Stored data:

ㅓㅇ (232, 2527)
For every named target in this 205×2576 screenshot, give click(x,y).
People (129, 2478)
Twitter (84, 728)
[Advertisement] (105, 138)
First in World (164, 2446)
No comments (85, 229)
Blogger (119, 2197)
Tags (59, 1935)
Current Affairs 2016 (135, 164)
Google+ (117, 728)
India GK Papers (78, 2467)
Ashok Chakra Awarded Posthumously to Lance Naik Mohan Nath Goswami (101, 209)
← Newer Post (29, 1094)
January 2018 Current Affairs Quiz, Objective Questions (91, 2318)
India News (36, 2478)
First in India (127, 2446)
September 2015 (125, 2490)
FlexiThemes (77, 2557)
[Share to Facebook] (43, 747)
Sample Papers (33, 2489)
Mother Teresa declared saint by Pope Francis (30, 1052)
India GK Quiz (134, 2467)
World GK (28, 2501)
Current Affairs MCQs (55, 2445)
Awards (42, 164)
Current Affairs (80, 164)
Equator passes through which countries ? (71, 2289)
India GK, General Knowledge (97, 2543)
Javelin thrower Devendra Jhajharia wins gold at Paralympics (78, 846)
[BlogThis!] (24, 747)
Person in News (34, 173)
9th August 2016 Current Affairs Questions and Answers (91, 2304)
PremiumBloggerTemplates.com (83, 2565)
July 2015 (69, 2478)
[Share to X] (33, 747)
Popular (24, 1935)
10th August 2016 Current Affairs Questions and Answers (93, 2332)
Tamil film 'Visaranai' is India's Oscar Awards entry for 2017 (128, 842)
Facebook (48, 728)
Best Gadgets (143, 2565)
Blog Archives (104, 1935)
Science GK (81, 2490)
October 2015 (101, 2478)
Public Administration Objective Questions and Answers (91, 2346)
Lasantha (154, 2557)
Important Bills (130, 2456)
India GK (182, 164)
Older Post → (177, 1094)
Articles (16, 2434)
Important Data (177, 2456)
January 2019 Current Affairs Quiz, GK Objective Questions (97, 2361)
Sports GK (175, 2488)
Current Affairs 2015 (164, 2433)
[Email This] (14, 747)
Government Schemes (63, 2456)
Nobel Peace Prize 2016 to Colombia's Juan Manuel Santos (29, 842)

### ASSIGNMENT
Only the line containing "Best Gadgets (143, 2565)" and the lines after it, through the end of the data, should be copied, exactly as they are.

### ANSWER FOR THE TASK
Best Gadgets (143, 2565)
Blog Archives (104, 1935)
Science GK (81, 2490)
October 2015 (101, 2478)
Public Administration Objective Questions and Answers (91, 2346)
Lasantha (154, 2557)
Important Bills (130, 2456)
India GK (182, 164)
Older Post → (177, 1094)
Articles (16, 2434)
Important Data (177, 2456)
January 2019 Current Affairs Quiz, GK Objective Questions (97, 2361)
Sports GK (175, 2488)
Current Affairs 2015 (164, 2433)
[Email This] (14, 747)
Government Schemes (63, 2456)
Nobel Peace Prize 2016 to Colombia's Juan Manuel Santos (29, 842)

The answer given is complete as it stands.